Frogs' season opener a major opportunity
When all 30 Big 12 nonconference games were finished, just six came against teams from major conferences, excluding Oklahoma's October date with Notre Dame.
This season, the Big 12's nonconference slate looks a whole lot different, and no team has stepped up its scheduling game as much as TCU. The Horned Frogs will play one of the premier contests of the season's opening weekend when they face LSU, a team that played for a national title just two years ago and has won two BCS titles since 2003.
They'll only have to take a short bus ride about 15 minutes down I-30 to Cowboys Stadium to do it, but the top-notch venue will provide the Frogs a big stage to kick off their second season in the Big 12.

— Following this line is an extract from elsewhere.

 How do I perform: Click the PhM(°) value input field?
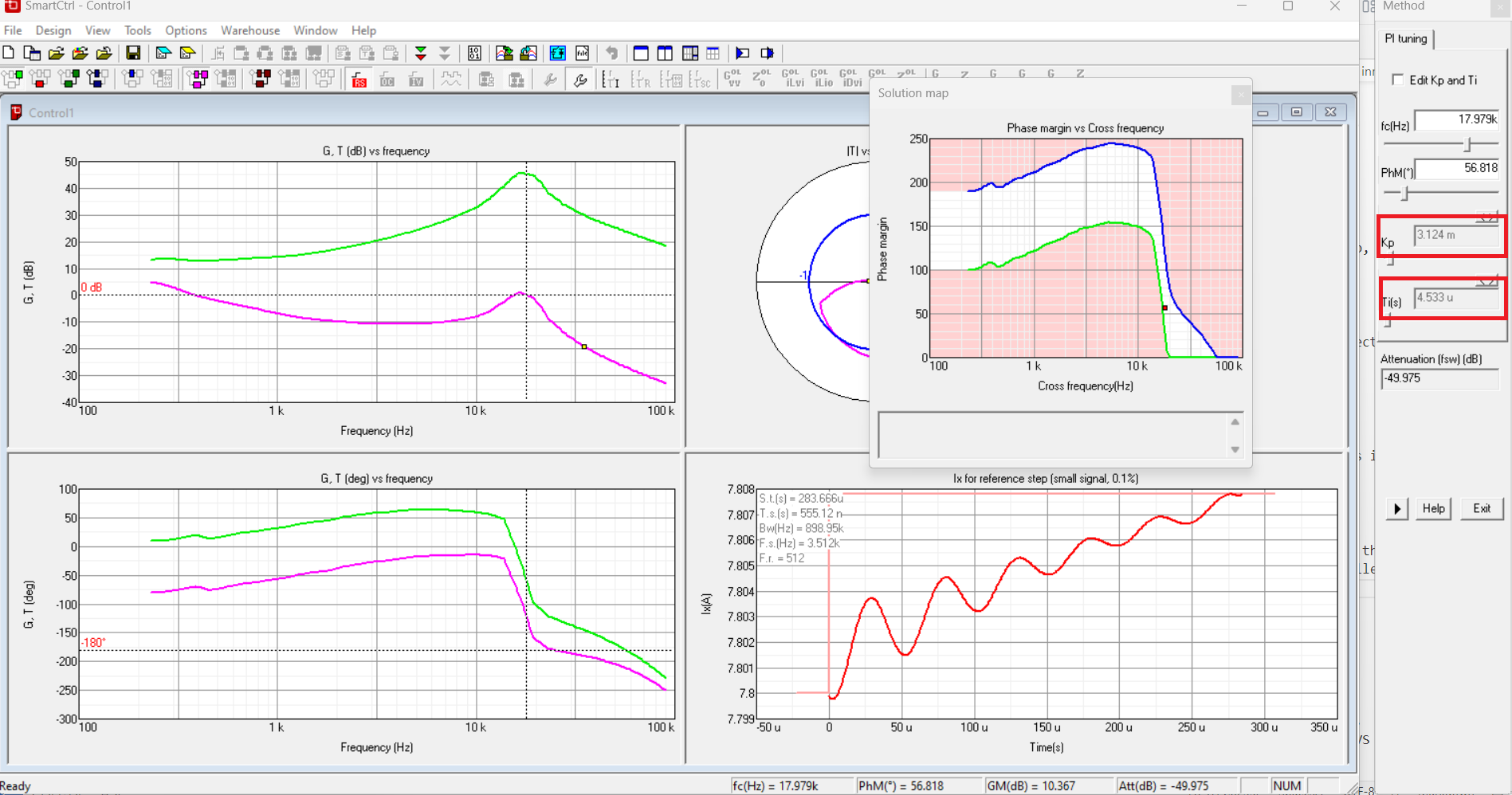point(1457,169)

LSU will certainly provide that. Wondering if TCU is ready or not? The Tigers will provide the answer with 60 minutes of physical play under the lights at JerryWorld.
"Do you have a better chance of losing that game than maybe the Grambling game last year? Yes, but you also ... your kids get ready as long as you don’t get beat up or lose players; you play well, you gain and you played against great competition," Patterson said. "You’re not going to play against much better than that level of athlete."

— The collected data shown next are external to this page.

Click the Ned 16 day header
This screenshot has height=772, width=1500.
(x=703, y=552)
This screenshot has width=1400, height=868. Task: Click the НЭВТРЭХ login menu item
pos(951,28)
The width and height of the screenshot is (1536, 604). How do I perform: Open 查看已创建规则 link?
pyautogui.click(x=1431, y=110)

For as much talk as you hear with these games about big early-season showdowns wrecking BCS title hopes (LSU did that exact thing to Oregon back in 2011, in the same stadium), Patterson seems to be spending a whole lot more attention staring at the other side of the equation: What TCU has to gain.
"If you can win it, then it ricochets you and skyrockets you in the rankings and gets you closer to all the things you’re trying to do, and that’s what we’re trying to get done," Patterson said, "plus financially, it’s a great deal for the university."

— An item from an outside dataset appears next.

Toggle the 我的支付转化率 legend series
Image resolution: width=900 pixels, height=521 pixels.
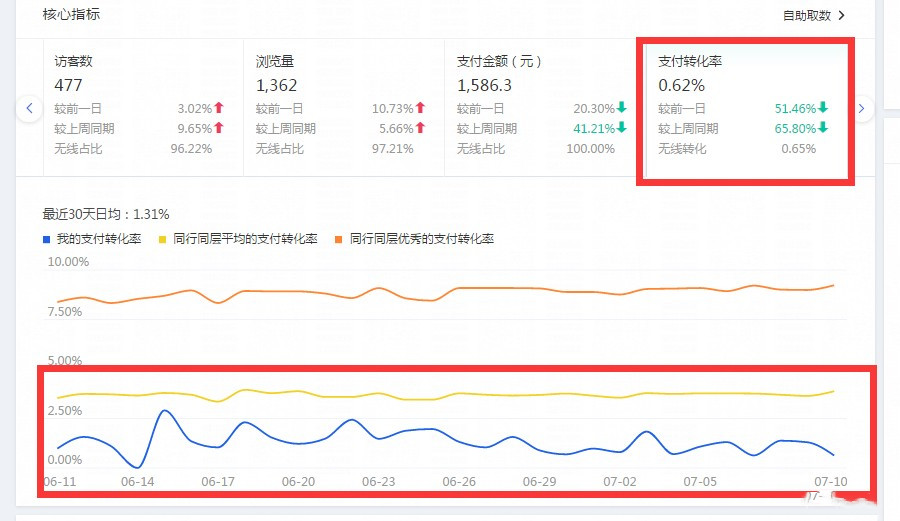[x=92, y=239]
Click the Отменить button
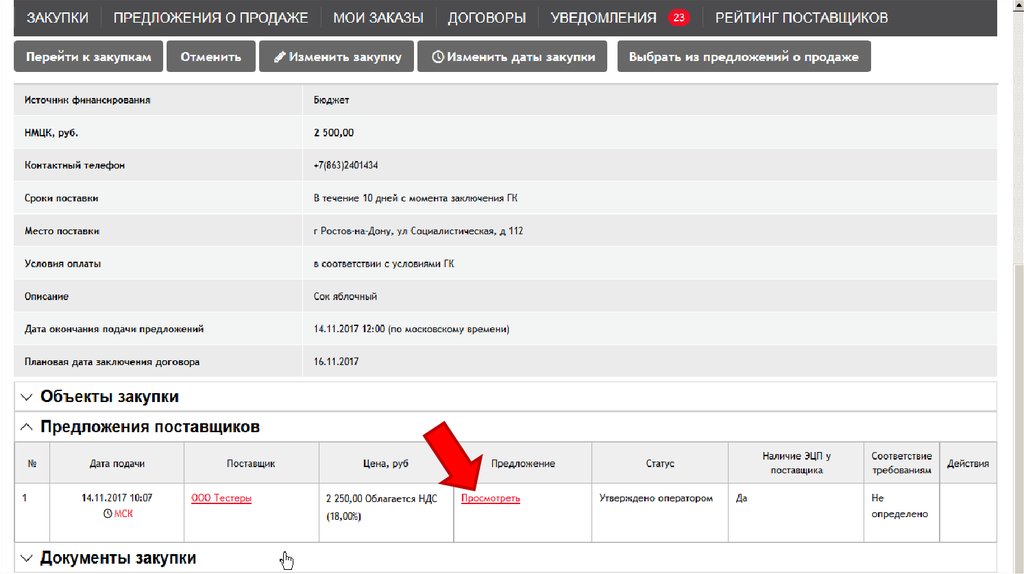This screenshot has height=574, width=1024. point(210,57)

The SportsBusiness Journal reported that LSU earned $3.5 million for its game against the Ducks in 2011. TCU is no stranger to this kind of stage, either. It earned $1 million for playing Oregon State in Cowboys Stadium in 2010. The Frogs and Tigers signed up to play a home-and-home series all the way back in 2006, but last fall switched up plans and decided to play a single game at a neutral site.
TCU will get its measuring stick for sure, though as a Big 12 member these days, it's not quite as needed. It'll also collect a hefty paycheck. If it wins, though? It'll collect more respect than any paycheck can buy.
"You’ve got to be able to step out and do those kinds of things once in awhile and give yourself so you know as a football team where you’re at and what you’re doing," Patterson said. "I think it helps all of us."